Jak wiele jest na świecie rodzin, które wydają się być szczęśliwe, poukładane i pełne miłości, a tymczasem za ścianami ich wygodnych domów rozgrywa się prawdziwy dramat? Bohaterka „Ocalić siebie” opowiada historię jednej z takich rodzin, poruszającą tym bardziej że prawdziwą. Wychowana przez ojca-tyrana, wraz z matką i siostrą doświadczyła każdego możliwego rodzaju przemocy: fizycznej, psychicznej i ekonomicznej. Po latach próbuje zrzucić z siebie ciężar negatywnych emocji, szukając wsparcia w swojej własnej, nowej rodzinie.
Ta wstrząsająca opowieść to przestroga dla wszystkich tych, którzy tkwią w związku z osobowością aspołeczną, psychopatyczną, narcystyczną. To również ważny głos zachęcający do walki o własne szczęście, godność i wolność – bez względu na to, jak wiele trzeba będzie poświęcić.

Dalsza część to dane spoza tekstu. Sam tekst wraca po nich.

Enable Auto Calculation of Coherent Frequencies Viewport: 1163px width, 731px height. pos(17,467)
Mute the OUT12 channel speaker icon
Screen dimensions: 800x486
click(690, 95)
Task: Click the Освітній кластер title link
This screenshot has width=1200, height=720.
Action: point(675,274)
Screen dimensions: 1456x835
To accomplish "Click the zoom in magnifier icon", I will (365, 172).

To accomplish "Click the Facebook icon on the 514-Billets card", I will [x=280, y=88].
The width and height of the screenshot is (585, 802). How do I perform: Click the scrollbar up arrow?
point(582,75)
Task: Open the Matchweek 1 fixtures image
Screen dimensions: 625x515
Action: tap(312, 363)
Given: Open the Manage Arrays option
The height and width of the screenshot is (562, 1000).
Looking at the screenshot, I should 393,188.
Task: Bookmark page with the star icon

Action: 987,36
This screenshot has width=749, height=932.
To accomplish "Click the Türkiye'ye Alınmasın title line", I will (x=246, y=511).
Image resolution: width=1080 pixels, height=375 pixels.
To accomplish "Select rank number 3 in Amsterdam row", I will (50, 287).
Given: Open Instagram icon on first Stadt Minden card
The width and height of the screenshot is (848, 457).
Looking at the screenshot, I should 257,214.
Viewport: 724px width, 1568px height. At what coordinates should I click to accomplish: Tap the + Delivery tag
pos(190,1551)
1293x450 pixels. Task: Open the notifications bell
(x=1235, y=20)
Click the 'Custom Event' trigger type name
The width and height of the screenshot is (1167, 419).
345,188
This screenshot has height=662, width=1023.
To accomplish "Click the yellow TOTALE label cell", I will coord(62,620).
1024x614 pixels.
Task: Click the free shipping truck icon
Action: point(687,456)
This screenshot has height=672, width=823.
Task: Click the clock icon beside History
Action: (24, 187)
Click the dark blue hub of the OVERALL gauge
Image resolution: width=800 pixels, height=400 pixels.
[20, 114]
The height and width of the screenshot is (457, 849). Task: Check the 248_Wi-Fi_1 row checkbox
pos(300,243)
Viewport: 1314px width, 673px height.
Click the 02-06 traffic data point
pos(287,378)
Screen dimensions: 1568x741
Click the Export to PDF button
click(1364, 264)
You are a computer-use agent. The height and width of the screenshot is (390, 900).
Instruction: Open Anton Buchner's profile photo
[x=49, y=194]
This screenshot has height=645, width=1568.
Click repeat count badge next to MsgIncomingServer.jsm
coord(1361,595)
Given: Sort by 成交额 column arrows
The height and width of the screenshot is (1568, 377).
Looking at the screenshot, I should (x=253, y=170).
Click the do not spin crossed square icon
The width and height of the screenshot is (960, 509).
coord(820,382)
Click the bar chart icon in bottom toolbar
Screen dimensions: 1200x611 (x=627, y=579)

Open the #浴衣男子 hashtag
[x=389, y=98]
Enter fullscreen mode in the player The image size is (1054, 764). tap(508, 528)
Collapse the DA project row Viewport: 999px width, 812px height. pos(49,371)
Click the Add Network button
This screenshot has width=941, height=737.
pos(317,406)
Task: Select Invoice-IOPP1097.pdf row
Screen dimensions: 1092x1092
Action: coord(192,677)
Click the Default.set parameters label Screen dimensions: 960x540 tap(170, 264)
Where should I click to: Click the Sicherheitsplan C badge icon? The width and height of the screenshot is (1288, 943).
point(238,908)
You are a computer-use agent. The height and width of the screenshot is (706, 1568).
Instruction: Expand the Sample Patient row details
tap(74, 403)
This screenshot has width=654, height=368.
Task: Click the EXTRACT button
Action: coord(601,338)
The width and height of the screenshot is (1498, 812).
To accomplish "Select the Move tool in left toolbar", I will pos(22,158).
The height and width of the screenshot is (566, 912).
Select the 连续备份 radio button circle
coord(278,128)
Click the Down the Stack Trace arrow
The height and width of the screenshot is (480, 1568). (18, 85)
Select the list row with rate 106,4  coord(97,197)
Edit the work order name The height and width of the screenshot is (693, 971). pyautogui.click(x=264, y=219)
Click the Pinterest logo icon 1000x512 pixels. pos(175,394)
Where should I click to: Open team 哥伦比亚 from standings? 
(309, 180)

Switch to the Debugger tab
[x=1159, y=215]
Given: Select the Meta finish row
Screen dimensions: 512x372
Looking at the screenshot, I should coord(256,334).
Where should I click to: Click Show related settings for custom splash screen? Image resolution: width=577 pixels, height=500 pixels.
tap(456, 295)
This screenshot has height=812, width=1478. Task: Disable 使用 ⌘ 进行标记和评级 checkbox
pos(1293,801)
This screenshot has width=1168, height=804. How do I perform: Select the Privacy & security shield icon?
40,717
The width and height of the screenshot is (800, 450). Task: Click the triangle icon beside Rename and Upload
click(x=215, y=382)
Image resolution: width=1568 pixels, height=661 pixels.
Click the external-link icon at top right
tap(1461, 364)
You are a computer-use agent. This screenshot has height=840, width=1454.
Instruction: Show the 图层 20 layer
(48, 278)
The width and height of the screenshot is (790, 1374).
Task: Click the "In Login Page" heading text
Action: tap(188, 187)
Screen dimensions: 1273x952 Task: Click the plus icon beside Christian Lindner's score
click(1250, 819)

"Wbiegłam do ich mieszkania. Mama klęczała w kuchni na ziemi, opierając się łokciami o krzesło. Czepek kupiony dwa dni wcześniej, by osłonić łysą głowę, przesunął się na jedno ucho. Pielucha zsunęła się do kolan. Ojciec stał nad nią, szarpiąc za ramiona i wrzeszcząc:
– Wstawaj! Przecież mówię: wstawaj, ty histeryczko!
Nie, nie zaskoczył mnie zapach wódki, do którego od jakiegoś czasu byłyśmy już przyzwyczajone. Nie to było najgorsze. Najgorsze były jego oczy. Wybałuszone, małe, niebieskie oczy pozbawione emocji."